▶ EXERCISE GOAL
Return every line of the records that contains the word "Open".

**** DATA SECTION ****

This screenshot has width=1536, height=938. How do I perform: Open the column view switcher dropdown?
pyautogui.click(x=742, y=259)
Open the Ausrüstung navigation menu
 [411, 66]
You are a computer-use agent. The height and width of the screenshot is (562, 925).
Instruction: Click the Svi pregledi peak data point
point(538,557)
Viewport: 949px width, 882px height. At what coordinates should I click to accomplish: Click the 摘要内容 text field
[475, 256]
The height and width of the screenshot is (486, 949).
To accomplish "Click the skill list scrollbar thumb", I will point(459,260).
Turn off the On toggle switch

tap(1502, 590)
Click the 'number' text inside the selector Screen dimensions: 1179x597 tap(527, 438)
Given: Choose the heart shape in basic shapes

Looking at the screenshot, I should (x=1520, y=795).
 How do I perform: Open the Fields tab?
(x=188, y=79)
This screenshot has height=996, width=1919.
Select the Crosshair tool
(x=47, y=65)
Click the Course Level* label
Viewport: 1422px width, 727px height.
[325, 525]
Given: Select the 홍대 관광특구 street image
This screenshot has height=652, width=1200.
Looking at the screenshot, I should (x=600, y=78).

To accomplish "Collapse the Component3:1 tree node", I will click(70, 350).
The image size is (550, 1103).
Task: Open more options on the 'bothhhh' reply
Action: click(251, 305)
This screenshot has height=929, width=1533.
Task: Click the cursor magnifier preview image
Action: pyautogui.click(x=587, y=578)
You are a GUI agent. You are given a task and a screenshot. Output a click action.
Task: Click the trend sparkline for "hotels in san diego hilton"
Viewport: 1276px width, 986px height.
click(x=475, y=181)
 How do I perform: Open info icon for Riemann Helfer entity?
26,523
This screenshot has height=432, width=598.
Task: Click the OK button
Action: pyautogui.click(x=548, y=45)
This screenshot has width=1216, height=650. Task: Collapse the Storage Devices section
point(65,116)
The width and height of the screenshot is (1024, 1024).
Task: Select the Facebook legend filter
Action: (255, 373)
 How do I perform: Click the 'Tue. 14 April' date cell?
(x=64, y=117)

****

▶ RESULT BELOW
This screenshot has width=1536, height=938. How do I perform: Open the column view switcher dropdown?
Open the Ausrüstung navigation menu
 How do I perform: Open the Fields tab?
Task: Open more options on the 'bothhhh' reply
 How do I perform: Open info icon for Riemann Helfer entity?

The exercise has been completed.